| generateArtificialLongData {kml} | R Documentation |
This function is used to builp up artificial data set of longitudinal data.
gald(name="",clusterNames="",nbEachClusters=50,
functionClusters=list(function(t){0},function(t){t},function(t){10-t},function(t){-0.4*t^2+4*t}),
functionNoise=function(t,sdSeq){rnorm(1,0,3)},
time=0:10,decimal=2,percentOfMissing=0)
generateArtificialLongData(name="",clusterNames="",nbEachClusters=50,
functionClusters=list(function(t){0},function(t){t},function(t){10-t},function(t){-0.4*t^2+4*t}),
functionNoise=function(t,sdSeq){rnorm(1,0,3)},
time=0:10,decimal=2,percentOfMissing=0)
name |
[character]: name of the data set. |
clusterNames |
[vector(character)]: name of each clusters. |
nbEachClusters |
[vector(numeric)]: number of trajectories that each cluster must contain. If a single number is given, it is duplicated for all groups (see detail). |
functionClusters |
[list(function)]: lists the functions defining the average trajectories of each cluster. If a single function is given, it is duplicated for all groups (see detail). |
functionNoise |
[list(function)]: lists the functions generating the noise of each trajectory within its own cluster. If a single function is given, it is duplicated for all groups (see detail). |
time |
[vector(numeric)]: time at which measures are made. |
decimal |
[numeric]: number of decimals used to round up values. |
percentOfMissing |
[numeric]: percentage (between 0 and 1) of missing data generated in each cluster. If a single value is given, it is duplicated for all groups (see detail). |
generateArtificialLongData (gald in short) is a
function that enables the user to contruct artificial trajectories.

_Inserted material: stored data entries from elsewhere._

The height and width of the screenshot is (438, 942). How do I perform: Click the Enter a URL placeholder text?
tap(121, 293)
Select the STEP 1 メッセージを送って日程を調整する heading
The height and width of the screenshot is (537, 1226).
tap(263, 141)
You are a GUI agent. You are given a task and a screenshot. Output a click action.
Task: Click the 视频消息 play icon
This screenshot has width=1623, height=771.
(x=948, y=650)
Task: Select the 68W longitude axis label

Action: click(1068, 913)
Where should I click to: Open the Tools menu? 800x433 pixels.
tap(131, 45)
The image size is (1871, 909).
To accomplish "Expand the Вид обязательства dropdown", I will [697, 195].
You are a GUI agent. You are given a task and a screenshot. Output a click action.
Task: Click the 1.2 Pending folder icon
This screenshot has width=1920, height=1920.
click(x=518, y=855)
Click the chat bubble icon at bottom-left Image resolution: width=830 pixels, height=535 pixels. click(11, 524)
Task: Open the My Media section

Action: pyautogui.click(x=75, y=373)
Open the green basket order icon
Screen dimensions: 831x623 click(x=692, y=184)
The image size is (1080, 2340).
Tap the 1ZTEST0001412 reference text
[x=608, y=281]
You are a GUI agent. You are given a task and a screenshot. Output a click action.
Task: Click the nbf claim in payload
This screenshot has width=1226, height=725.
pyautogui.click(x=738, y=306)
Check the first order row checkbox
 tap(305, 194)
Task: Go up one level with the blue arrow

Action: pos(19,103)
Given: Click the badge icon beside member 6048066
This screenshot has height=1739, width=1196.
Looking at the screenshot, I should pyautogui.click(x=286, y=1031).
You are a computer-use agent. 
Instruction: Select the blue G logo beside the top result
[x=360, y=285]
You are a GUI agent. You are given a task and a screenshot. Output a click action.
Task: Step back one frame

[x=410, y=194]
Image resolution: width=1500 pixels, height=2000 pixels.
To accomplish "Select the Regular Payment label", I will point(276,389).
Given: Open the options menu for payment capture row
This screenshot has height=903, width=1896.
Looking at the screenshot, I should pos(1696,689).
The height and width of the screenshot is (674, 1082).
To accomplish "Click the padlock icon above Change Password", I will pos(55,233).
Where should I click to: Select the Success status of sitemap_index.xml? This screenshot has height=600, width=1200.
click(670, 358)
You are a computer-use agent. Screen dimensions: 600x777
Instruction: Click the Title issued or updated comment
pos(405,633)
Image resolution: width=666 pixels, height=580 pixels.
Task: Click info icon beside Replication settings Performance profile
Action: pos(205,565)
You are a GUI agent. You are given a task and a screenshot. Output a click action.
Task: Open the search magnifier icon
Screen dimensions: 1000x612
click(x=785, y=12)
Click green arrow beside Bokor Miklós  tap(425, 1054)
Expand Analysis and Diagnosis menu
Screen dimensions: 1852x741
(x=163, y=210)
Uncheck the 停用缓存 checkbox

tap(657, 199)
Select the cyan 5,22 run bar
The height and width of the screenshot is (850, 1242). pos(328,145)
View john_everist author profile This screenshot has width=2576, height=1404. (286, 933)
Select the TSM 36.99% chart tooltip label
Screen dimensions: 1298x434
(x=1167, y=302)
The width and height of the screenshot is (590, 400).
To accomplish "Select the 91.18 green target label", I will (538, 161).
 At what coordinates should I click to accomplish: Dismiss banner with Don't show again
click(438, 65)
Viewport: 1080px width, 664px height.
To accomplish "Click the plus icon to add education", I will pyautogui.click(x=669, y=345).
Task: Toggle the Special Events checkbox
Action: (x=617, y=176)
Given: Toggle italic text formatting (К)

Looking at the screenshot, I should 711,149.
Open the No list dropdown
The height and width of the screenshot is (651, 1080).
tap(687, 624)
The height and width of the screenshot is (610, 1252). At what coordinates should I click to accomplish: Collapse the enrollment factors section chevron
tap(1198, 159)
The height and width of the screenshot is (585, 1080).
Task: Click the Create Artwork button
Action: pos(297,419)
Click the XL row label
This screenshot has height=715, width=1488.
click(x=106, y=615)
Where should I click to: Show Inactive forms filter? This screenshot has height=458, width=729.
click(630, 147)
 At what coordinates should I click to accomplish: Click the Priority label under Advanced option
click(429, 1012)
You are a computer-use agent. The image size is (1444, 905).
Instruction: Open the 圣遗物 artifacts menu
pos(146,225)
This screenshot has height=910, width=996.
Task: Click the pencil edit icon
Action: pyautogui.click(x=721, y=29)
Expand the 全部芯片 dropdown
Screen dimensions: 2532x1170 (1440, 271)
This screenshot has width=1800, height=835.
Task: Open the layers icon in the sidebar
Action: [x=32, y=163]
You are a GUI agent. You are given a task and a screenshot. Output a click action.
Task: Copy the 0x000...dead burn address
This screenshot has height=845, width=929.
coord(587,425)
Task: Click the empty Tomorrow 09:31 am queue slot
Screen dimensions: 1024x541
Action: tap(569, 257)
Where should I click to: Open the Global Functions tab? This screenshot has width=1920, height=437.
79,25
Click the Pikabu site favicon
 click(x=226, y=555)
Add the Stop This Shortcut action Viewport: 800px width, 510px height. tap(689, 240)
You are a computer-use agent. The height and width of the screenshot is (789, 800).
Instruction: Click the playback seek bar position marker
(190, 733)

Each individual is considered as belonging to a group. This group
follows a theoretical trajectory, function of time. These functions (one per group) are given via the argument functionClusters.
Within a group, the individual undergoes individal variations. Individual variations are given via the argument functionNoise.
The number of individuals in each group is given by nbEachClusters.
Finally, it is possible to add missing values randomly striking the
data thanks to percentOfMissing.
Note that the number of cluster is define as the biggest length of
variables nbEachClusters, functionCluters,
functionNoise and percentOfMissing. So at least one of
these four variables should be define for each clusters.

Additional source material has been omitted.